Hint Bits
From PostgreSQL Wiki
PostgreSQL's MVCC mechanism provides a lot of useful features, but there are some confusing side effects of the implementation. One revolves around hint bit processing, which can result in heavy writes to a database table even though you're just reading from it.
Hint bits are used to mark tuples as created and/or deleted by transactions that are know committed or aborted. To determine the visibility of a tuple without such bits set, you need to consult pg_clog and possibly pg_subtrans, so it is an expensive check. On the other hand, if the tuple has the bits set, then its state is known (or, at worst, it can be calculated easily from your current snapshot, without looking at pg_clog.)
There are four hint bits:
- XMIN_COMMITTED -- creating transaction is known committed
- XMIN_ABORTED -- creating transaction is known aborted
- XMAX_COMMITTED -- same, for the deleting transaction
- XMAX_ABORTED -- ditto
If neither of the bits is set, then the transaction is either:
- In progress, which you can check by examining the list of running transactions in shared memory
- The first one to check, in which case, you need to consult pg_clog to know the status, and you can update the hint bits if you find out a permanent state.
Any examination whatsoever of a tuple --- whether by vacuum or any ordinary DML operation --- will update its hint bits to match the commit/abort status of the inserting/deleting transaction(s) as of the instant of the examination. A plain SELECT, count(*), or vacuum on the entire table will check every tuple for visibility and set its hint bits.
Another point to note is that the hint bits are checked and set on a per tuple basis. So especially during index scan, the same heap page may get rewritten many times.
Commit logging
Some details here are in src/backend/access/transam/README:
- "pg_clog records the commit status for each transaction that has been assigned an XID."
- "Transactions and subtransactions are assigned permanent XIDs only when/if they first do something that requires one --- typically, insert/update/delete a tuple, though there are a few other places that need an XID assigned."
The clog is updated only at sub or main transaction end. When the transactionid is assigned the page of the clog that contains that transactionid is checked to see if it already exists and if not, it is initialised.

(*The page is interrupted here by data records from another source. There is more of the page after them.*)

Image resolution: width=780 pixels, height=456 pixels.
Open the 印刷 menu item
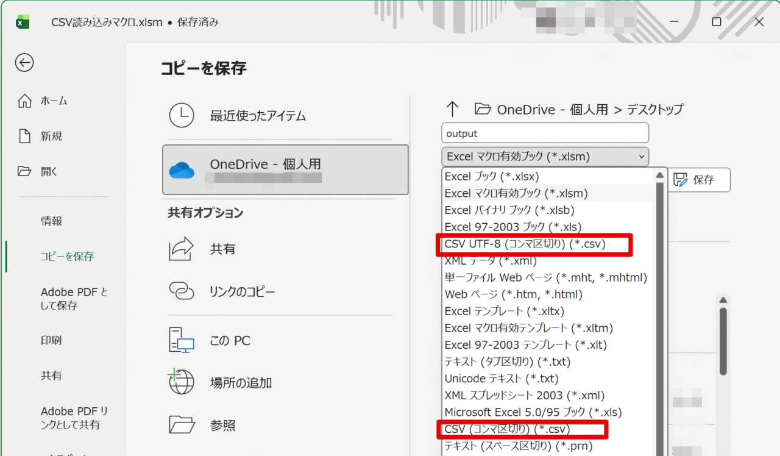click(51, 340)
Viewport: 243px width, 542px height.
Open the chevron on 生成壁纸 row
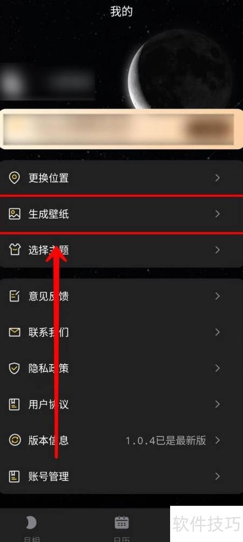pos(218,215)
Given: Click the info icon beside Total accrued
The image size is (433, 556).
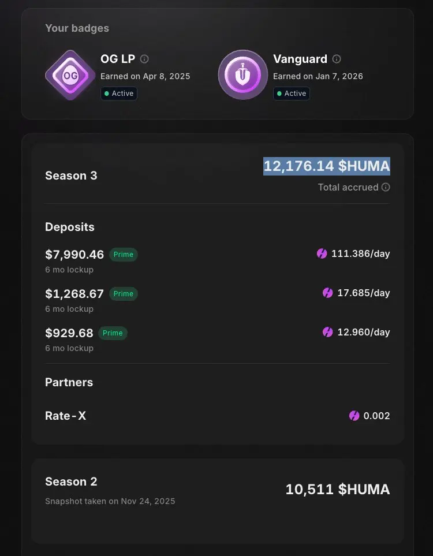Looking at the screenshot, I should click(x=386, y=187).
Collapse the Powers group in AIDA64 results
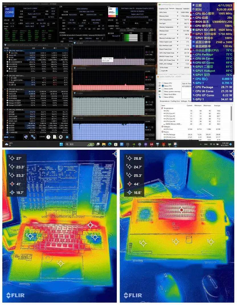Viewport: 237px width, 305px height. coord(162,132)
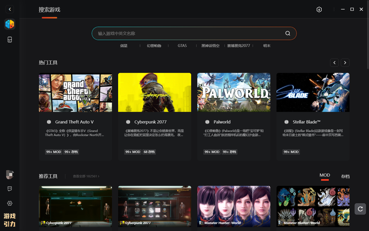The width and height of the screenshot is (369, 231).
Task: Show next hot tools page
Action: tap(345, 63)
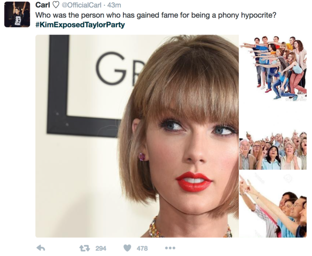
Task: Open the three-dot more options menu
Action: pyautogui.click(x=170, y=248)
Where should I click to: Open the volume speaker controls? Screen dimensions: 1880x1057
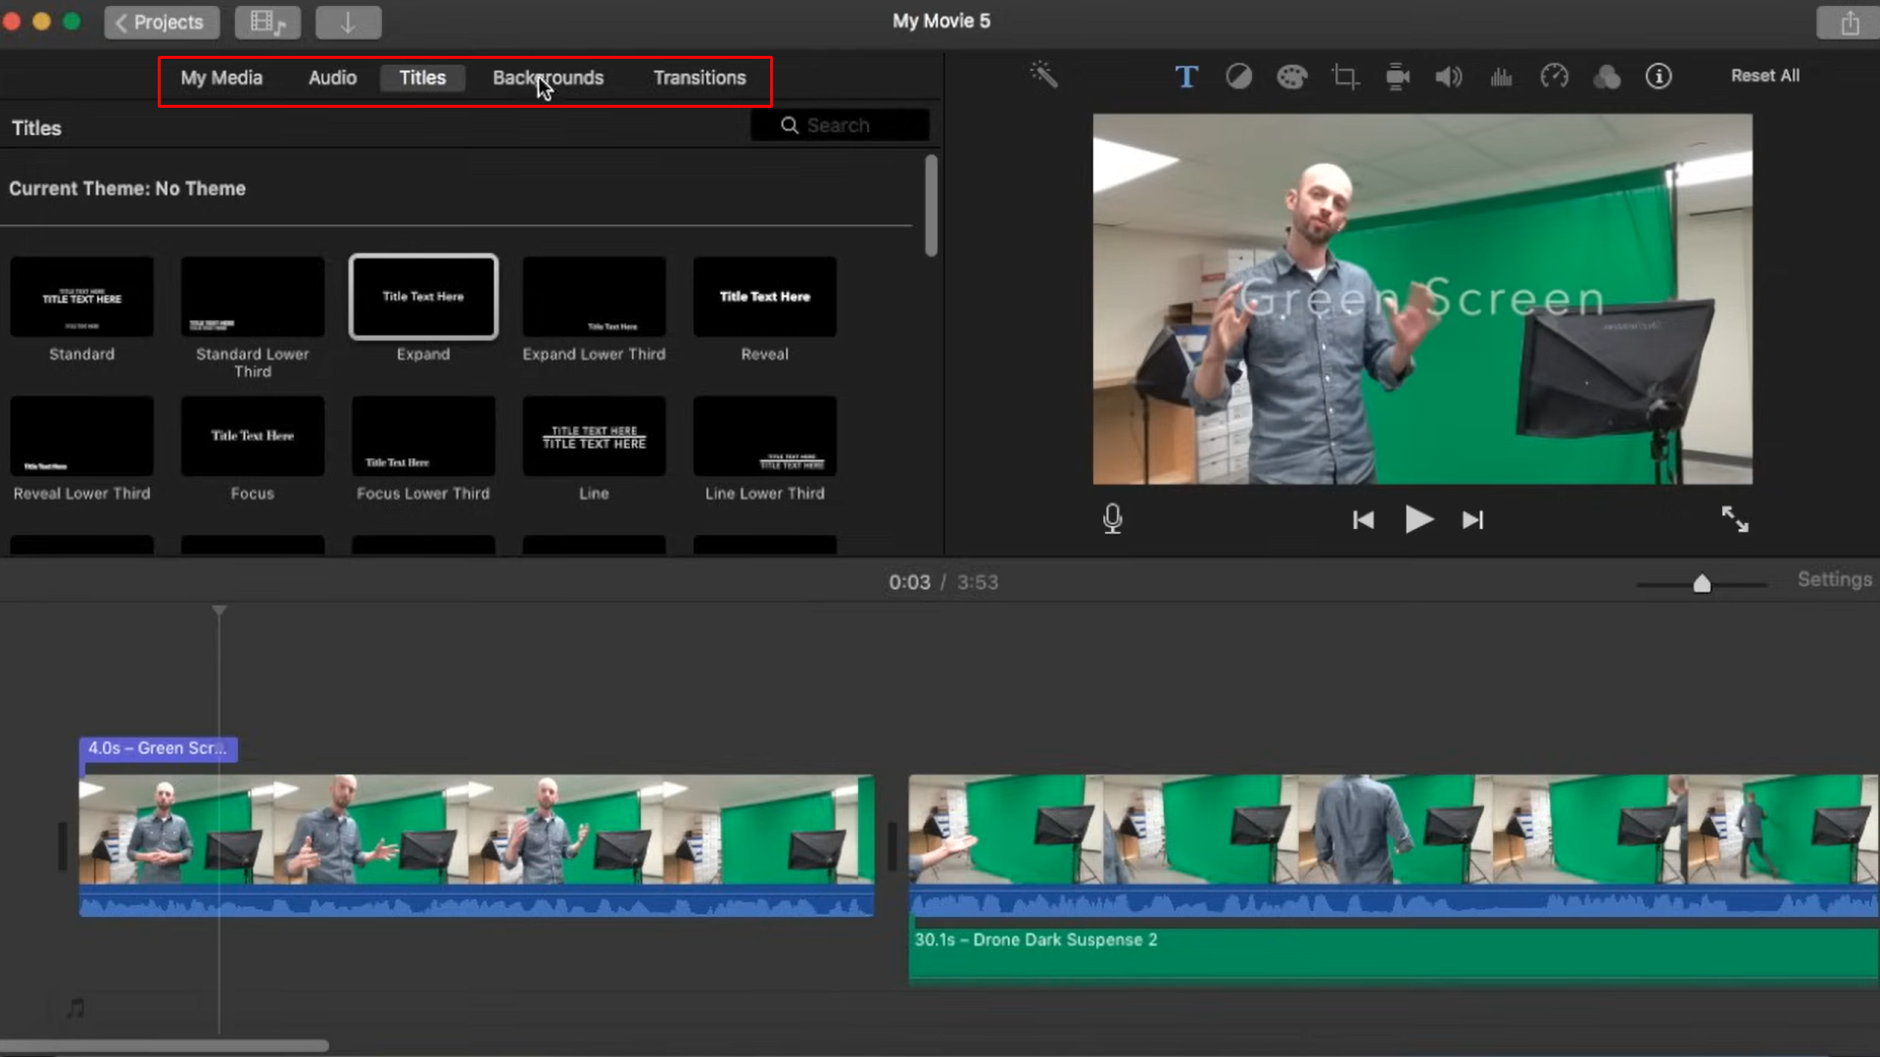point(1448,76)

pg_clog is allocated in pages of 8kB apiece. Each transaction needs 2 bits, so on a 8 kB page there is space for 4 transactions/byte * 8 pages * 1kB/page = 32k transactions.
On allocation, pages are zeroed, which is the bit pattern for "transaction in progress". So when a transaction starts, it only needs to ensure that the pg_clog page that corresponds to it is allocated, but it need not write anything to it. In 8.3 it's not when the transaction starts, but when the Xid is assigned (i.e. when the transaction first calls a read-write command). In previous versions it happens when the first snapshot is taken, normally on the first command of any type with very few exceptions.
This means that one transaction in every 32K writing transactions *does* have to do extra work when it assigns itself an XID, namely create and zero out the next page of pg_clog. And that doesn't just slow down the transaction in question, but the next few guys that would like an XID but arrive on the scene while the zeroing-out is still in progress. This probably contributes to reported behavior that the transaction execution time is subject to unpredictable spikes.
CLOG pages don't make their way out to disk until the internal CLOG buffers are filled, at which point the least recently used buffer there is evicted to permanent storage.